The problem: Within the entries below, find every line that has the string "will", then copy it.
Top of Working data
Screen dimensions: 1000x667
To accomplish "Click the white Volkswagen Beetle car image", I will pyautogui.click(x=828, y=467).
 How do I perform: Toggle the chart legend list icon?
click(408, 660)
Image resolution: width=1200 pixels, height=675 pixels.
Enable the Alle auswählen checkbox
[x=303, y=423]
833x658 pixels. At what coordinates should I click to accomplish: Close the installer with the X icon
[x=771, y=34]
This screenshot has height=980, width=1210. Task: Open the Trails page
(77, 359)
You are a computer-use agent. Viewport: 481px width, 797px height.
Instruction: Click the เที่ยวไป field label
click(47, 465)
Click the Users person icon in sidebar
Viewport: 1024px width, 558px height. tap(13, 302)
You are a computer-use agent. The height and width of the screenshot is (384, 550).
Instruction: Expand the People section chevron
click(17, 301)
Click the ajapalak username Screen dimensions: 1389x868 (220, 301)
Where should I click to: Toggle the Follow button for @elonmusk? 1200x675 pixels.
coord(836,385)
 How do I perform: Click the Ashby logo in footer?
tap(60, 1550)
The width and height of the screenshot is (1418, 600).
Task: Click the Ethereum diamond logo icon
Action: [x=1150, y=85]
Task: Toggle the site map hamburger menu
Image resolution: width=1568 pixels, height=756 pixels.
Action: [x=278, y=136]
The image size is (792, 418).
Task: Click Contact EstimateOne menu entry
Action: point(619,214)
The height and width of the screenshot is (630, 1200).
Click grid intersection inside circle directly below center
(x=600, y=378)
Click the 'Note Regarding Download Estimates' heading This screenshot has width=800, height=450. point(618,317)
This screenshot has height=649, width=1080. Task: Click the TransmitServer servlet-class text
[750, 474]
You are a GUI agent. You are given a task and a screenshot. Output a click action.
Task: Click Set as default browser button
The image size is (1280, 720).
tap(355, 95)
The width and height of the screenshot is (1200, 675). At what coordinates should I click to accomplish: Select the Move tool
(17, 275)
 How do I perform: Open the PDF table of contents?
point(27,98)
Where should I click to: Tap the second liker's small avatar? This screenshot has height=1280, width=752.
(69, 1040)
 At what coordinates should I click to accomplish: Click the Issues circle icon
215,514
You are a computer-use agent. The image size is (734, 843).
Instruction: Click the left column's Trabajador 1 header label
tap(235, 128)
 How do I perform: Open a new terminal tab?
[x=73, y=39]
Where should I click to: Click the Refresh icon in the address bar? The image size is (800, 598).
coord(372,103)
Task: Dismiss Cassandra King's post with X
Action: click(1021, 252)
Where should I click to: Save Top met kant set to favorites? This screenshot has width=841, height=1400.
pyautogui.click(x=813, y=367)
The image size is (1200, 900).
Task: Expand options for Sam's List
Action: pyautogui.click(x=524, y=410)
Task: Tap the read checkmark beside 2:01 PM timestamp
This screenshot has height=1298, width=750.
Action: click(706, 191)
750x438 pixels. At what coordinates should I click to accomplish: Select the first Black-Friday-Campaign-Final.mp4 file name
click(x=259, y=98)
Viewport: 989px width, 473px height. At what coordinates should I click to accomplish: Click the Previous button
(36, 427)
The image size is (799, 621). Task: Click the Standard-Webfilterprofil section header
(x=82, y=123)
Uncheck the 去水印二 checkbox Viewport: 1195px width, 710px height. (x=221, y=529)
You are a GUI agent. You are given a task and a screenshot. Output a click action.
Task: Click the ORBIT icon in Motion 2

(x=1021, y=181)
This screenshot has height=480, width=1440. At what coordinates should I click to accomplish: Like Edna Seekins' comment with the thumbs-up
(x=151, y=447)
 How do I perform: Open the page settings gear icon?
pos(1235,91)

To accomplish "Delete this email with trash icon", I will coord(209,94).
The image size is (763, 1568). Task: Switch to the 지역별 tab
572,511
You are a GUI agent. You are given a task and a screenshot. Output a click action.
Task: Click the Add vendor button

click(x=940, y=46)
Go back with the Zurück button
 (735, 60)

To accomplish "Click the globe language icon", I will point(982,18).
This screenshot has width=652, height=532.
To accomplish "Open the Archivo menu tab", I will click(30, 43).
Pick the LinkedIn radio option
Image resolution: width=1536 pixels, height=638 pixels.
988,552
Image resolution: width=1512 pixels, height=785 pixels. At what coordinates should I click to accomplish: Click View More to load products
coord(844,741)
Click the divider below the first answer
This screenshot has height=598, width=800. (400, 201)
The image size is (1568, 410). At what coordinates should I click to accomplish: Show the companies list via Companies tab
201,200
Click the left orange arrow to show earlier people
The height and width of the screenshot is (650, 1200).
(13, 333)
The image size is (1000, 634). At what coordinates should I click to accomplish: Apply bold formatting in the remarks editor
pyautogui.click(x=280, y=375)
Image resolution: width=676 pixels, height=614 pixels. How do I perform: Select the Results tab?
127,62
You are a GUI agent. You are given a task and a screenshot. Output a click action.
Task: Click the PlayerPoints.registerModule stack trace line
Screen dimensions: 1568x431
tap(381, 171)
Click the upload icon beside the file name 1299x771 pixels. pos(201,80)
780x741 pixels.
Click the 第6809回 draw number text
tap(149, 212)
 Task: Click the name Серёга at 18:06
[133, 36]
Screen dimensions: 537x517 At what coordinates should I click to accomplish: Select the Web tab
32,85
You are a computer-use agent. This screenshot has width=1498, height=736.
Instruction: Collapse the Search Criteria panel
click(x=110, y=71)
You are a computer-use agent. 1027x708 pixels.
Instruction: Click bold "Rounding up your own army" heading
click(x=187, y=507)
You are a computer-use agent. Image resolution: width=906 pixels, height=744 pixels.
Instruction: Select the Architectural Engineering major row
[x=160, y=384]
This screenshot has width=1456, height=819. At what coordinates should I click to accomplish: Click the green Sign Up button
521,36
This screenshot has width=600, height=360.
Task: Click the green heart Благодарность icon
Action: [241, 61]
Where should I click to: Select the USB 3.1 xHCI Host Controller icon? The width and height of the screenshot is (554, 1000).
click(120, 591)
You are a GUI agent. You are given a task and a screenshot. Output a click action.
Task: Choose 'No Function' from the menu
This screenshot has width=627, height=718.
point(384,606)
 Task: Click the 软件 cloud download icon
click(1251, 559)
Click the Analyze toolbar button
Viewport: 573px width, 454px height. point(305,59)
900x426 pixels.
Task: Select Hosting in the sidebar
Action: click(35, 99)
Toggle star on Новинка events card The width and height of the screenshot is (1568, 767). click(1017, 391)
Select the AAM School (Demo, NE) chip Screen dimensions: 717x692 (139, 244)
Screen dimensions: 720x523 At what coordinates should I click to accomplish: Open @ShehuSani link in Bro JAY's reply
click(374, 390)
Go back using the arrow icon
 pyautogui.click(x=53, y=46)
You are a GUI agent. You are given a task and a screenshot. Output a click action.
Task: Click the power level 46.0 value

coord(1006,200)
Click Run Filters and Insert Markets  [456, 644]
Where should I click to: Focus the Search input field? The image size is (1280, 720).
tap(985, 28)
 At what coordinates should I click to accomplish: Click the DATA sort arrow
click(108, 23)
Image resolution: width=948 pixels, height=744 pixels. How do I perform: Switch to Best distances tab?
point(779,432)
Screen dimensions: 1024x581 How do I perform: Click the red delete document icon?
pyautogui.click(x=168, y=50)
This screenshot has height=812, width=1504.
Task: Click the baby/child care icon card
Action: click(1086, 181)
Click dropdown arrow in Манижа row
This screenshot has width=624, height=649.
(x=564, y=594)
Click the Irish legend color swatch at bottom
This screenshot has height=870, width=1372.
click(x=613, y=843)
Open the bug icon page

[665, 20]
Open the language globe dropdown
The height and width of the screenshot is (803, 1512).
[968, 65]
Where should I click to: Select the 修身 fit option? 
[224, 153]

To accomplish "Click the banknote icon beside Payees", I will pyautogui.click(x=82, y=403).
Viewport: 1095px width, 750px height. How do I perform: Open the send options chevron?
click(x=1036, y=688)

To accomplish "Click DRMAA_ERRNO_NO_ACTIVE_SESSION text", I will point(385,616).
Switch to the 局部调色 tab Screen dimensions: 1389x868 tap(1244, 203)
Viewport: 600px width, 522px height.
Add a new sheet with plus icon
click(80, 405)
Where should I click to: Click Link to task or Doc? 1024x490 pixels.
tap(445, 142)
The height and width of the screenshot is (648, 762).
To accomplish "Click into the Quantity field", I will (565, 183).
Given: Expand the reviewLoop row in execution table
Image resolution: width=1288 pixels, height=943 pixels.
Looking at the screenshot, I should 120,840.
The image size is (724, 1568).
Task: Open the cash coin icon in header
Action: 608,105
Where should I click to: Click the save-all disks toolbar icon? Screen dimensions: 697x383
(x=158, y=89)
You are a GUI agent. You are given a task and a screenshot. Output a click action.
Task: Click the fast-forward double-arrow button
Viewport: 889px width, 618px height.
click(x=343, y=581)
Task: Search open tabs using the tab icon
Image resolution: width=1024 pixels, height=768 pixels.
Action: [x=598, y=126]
Bottom of Working data
Solution for this exercise:
To accomplish "Click the white Volkswagen Beetle car image", I will pyautogui.click(x=828, y=467).
To accomplish "Delete this email with trash icon", I will coord(209,94).
To accomplish "Click the globe language icon", I will point(982,18).
To accomplish "Open the Archivo menu tab", I will click(30, 43).
To accomplish "Click the banknote icon beside Payees", I will pyautogui.click(x=82, y=403).
To accomplish "Click DRMAA_ERRNO_NO_ACTIVE_SESSION text", I will point(385,616).
To accomplish "Click into the Quantity field", I will (565, 183).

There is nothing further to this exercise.